Material for this task Block Start

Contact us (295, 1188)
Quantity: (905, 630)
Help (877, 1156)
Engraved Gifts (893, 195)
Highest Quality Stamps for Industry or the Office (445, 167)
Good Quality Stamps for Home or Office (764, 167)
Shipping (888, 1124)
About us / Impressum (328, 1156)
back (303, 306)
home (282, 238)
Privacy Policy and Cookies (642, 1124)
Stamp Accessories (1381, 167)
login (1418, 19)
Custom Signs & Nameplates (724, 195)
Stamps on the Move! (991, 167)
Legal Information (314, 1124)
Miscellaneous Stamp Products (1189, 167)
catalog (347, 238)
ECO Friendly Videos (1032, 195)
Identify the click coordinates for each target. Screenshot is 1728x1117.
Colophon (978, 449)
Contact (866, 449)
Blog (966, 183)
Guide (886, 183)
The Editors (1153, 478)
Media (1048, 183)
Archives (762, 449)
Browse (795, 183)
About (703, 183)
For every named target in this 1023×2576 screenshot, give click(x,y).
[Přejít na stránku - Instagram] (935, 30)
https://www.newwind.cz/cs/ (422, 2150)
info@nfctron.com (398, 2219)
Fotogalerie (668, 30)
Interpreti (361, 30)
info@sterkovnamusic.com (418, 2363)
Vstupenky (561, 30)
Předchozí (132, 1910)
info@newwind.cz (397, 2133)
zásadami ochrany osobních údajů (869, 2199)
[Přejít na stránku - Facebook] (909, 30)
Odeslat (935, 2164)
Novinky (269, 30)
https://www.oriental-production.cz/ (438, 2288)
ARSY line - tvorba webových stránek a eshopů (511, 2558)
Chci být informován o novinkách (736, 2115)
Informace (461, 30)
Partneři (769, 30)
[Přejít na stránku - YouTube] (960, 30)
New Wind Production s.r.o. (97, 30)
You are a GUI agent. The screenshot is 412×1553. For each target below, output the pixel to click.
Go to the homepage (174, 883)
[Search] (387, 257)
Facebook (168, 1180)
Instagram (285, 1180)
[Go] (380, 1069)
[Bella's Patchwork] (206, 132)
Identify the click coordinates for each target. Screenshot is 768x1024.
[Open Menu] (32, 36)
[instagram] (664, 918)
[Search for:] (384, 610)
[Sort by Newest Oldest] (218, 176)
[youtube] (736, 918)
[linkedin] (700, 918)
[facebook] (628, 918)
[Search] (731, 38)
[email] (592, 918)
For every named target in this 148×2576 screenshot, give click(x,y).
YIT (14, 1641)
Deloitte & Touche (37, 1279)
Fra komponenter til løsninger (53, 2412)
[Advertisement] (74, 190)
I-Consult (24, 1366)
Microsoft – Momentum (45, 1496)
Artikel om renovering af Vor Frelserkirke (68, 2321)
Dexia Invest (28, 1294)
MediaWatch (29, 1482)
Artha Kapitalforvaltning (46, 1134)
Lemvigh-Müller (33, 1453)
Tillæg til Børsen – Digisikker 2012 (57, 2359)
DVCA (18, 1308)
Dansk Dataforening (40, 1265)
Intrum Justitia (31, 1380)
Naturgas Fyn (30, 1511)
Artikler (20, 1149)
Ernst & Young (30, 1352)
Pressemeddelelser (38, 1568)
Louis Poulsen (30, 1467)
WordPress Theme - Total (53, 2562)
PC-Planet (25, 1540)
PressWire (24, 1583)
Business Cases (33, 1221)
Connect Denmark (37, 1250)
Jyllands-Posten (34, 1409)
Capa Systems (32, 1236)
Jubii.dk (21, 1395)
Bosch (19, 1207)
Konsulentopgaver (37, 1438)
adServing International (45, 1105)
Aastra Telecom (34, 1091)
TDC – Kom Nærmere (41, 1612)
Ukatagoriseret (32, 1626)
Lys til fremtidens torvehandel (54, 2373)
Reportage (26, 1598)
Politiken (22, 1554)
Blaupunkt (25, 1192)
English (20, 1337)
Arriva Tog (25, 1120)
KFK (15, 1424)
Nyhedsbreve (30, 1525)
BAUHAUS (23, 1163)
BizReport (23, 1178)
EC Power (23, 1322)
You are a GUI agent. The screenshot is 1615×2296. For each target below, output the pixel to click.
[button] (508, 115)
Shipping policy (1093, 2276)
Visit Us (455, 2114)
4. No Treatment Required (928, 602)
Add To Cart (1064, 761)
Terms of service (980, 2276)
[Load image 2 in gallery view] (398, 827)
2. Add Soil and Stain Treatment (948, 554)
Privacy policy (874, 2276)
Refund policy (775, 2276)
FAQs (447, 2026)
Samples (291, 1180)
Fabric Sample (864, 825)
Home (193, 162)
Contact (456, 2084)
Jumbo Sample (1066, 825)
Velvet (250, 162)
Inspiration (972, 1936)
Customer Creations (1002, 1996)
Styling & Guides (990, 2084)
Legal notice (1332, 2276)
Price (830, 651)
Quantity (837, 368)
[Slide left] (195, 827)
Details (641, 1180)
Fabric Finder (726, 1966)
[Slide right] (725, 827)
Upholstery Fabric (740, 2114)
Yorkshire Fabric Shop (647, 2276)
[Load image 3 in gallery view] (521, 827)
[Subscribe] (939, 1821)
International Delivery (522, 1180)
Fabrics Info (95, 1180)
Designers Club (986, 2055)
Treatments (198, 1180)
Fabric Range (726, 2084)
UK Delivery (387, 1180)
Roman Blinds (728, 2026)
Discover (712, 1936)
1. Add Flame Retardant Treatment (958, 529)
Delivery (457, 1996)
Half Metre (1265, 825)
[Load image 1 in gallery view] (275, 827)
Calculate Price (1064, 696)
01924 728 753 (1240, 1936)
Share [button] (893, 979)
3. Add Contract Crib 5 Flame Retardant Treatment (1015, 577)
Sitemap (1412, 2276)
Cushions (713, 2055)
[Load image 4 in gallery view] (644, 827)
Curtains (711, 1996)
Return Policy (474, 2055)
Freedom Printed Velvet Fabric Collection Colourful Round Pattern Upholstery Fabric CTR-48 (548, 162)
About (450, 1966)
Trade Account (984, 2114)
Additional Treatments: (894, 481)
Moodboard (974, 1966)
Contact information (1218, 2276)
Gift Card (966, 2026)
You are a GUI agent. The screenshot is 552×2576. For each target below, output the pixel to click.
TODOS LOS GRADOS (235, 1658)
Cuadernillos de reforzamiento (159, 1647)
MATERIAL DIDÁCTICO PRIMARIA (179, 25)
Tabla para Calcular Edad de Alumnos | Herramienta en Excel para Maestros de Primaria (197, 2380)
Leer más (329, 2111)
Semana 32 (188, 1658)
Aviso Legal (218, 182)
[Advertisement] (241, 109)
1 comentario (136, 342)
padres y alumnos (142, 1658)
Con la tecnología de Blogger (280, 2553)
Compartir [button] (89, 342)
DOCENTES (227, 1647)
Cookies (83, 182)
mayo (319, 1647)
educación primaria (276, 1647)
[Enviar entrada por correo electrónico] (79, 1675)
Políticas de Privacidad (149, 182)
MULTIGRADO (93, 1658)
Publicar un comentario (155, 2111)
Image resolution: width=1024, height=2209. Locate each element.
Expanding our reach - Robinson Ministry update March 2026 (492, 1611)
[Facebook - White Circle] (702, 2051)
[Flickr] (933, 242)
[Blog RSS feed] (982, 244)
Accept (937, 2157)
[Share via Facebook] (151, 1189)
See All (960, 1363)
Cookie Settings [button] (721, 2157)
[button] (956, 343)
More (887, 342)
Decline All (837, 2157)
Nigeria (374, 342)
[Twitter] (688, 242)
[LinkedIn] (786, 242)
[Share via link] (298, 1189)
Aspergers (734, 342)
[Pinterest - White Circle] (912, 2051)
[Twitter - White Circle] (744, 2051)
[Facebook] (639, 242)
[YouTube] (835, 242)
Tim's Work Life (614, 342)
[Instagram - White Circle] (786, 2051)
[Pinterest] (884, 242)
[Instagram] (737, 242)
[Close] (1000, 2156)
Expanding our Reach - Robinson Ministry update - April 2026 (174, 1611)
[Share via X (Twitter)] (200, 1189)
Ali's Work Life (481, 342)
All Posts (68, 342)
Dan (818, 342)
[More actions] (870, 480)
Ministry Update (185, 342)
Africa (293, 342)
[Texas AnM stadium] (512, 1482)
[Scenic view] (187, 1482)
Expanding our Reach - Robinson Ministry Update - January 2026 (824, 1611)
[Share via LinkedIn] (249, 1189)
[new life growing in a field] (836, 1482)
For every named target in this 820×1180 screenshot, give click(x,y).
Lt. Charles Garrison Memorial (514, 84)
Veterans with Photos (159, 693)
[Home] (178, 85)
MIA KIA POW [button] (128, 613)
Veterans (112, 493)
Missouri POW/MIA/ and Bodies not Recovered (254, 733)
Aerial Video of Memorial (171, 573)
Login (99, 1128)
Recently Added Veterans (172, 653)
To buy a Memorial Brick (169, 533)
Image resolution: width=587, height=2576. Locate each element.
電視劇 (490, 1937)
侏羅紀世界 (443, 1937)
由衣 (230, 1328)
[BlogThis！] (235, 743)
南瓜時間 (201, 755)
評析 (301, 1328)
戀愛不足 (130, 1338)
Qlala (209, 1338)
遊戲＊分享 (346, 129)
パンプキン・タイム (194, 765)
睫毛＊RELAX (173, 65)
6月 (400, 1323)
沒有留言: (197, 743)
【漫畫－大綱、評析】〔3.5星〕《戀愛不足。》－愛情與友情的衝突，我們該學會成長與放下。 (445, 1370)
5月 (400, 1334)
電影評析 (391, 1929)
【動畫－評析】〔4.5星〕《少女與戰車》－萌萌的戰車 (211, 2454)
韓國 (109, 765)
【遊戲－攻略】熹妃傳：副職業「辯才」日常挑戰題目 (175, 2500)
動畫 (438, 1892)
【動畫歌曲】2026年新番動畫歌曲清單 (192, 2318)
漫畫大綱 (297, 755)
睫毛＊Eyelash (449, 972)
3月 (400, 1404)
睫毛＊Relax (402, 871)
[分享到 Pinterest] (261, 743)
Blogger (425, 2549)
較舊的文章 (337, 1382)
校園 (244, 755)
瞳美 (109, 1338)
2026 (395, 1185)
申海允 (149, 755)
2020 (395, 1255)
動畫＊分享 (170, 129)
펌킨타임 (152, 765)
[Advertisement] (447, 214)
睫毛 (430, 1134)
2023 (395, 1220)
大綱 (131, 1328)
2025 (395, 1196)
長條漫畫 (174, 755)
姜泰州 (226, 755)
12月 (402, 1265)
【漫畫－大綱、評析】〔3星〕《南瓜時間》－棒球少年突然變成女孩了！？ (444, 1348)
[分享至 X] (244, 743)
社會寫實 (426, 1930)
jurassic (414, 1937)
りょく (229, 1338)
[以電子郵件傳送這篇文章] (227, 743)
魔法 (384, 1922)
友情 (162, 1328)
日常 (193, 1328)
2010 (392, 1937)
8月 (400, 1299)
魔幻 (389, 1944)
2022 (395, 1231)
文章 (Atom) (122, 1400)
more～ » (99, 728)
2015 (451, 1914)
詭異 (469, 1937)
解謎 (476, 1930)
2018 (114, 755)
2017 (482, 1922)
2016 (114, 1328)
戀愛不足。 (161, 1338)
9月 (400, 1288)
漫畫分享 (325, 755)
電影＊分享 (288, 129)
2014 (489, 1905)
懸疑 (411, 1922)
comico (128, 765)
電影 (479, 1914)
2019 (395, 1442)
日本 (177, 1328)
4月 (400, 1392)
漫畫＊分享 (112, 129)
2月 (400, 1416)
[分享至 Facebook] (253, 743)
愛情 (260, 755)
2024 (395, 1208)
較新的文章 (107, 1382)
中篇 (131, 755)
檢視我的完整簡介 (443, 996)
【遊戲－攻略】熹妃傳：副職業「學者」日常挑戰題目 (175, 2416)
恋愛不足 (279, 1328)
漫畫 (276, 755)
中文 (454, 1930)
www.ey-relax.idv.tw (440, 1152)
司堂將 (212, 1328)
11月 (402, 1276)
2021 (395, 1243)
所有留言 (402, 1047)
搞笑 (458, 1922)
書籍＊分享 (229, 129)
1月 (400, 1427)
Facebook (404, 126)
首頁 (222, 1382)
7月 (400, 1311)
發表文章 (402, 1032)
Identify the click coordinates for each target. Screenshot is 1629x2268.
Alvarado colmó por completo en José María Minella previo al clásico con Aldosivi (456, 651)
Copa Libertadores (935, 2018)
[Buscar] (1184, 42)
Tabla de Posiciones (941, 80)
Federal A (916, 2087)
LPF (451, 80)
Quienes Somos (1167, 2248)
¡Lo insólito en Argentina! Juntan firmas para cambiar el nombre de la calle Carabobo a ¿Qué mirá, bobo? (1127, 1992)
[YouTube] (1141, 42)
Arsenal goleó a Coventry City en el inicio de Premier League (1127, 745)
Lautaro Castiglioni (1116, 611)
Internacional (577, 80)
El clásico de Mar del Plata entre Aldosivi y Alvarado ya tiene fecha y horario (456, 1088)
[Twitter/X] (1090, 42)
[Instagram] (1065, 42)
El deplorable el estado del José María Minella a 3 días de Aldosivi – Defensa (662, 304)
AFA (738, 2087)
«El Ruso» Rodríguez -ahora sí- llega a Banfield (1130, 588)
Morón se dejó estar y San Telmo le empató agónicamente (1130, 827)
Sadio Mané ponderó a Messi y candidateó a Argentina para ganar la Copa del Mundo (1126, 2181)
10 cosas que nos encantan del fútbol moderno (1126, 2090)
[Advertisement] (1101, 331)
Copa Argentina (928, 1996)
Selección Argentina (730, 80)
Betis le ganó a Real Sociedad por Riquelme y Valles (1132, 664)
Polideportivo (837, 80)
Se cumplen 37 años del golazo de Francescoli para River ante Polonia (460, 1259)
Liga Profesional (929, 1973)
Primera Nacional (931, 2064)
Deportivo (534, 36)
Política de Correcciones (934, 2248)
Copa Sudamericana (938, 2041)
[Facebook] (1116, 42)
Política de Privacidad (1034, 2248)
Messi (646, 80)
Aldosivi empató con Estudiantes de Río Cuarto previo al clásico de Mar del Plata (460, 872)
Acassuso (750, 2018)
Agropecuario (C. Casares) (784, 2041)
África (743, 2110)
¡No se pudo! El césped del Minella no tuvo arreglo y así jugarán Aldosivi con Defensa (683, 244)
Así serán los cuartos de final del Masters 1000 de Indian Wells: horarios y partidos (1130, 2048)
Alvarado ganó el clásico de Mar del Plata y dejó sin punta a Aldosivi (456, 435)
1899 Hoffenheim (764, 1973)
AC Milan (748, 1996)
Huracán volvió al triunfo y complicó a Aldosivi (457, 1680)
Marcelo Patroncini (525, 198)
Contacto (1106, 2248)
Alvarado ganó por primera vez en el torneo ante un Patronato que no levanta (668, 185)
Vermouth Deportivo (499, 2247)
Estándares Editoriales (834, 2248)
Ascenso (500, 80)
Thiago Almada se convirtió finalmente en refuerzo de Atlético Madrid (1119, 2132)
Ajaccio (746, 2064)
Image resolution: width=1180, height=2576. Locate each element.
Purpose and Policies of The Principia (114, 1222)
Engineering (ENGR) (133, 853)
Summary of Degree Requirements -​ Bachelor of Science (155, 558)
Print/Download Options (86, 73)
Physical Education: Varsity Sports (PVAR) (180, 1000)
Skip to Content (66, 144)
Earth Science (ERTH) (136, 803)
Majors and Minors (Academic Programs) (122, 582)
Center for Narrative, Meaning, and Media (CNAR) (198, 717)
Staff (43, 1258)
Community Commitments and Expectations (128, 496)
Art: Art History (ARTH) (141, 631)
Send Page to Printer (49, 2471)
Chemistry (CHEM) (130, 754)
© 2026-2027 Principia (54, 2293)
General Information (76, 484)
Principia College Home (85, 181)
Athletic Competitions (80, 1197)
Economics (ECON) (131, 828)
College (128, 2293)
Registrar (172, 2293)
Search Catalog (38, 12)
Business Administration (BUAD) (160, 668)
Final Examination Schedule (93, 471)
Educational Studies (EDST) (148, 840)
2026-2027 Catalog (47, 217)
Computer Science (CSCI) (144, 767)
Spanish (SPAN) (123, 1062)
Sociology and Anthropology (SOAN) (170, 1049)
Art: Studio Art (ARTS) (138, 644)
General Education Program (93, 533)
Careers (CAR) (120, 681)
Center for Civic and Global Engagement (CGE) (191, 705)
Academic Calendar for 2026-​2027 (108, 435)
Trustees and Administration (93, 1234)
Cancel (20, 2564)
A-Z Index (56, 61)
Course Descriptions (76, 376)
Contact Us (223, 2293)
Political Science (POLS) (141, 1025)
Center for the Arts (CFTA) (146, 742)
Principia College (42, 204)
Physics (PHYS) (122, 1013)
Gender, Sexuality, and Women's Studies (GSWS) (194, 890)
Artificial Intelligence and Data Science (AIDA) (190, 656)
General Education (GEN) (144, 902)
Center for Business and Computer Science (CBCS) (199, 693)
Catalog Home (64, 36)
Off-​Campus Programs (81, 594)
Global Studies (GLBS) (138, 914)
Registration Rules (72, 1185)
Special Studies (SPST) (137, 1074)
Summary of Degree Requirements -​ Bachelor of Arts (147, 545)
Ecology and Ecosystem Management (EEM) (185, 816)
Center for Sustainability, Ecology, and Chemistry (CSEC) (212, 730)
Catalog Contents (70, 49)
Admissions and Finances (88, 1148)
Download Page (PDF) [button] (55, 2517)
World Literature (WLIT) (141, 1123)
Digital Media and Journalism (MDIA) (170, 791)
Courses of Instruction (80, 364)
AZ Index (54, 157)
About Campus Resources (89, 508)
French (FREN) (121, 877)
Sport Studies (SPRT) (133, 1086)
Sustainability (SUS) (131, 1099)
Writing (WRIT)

Material for this task Block End

#### Assigned task
Set down, exactly as they appear above, all lines from the one that has "info@sterkovnamusic.com (418, 2363)" down to the one that has "PressWire (24, 1583)", including those two and no others.

#### Problem solution
info@sterkovnamusic.com (418, 2363)
Vstupenky (561, 30)
Předchozí (132, 1910)
info@newwind.cz (397, 2133)
zásadami ochrany osobních údajů (869, 2199)
[Přejít na stránku - Facebook] (909, 30)
Odeslat (935, 2164)
Novinky (269, 30)
https://www.oriental-production.cz/ (438, 2288)
ARSY line - tvorba webových stránek a eshopů (511, 2558)
Chci být informován o novinkách (736, 2115)
Informace (461, 30)
Partneři (769, 30)
[Přejít na stránku - YouTube] (960, 30)
New Wind Production s.r.o. (97, 30)
You are a GUI agent. The screenshot is 412×1553. For each target below, output the pixel to click.
Go to the homepage (174, 883)
[Search] (387, 257)
Facebook (168, 1180)
Instagram (285, 1180)
[Go] (380, 1069)
[Bella's Patchwork] (206, 132)
Identify the click coordinates for each target. Screenshot is 768x1024.
[Open Menu] (32, 36)
[instagram] (664, 918)
[Search for:] (384, 610)
[Sort by Newest Oldest] (218, 176)
[youtube] (736, 918)
[linkedin] (700, 918)
[facebook] (628, 918)
[Search] (731, 38)
[email] (592, 918)
For every named target in this 148×2576 screenshot, give click(x,y).
YIT (14, 1641)
Deloitte & Touche (37, 1279)
Fra komponenter til løsninger (53, 2412)
[Advertisement] (74, 190)
I-Consult (24, 1366)
Microsoft – Momentum (45, 1496)
Artikel om renovering af Vor Frelserkirke (68, 2321)
Dexia Invest (28, 1294)
MediaWatch (29, 1482)
Artha Kapitalforvaltning (46, 1134)
Lemvigh-Müller (33, 1453)
Tillæg til Børsen – Digisikker 2012 (57, 2359)
DVCA (18, 1308)
Dansk Dataforening (40, 1265)
Intrum Justitia (31, 1380)
Naturgas Fyn (30, 1511)
Artikler (20, 1149)
Ernst & Young (30, 1352)
Pressemeddelelser (38, 1568)
Louis Poulsen (30, 1467)
WordPress Theme - Total (53, 2562)
PC-Planet (25, 1540)
PressWire (24, 1583)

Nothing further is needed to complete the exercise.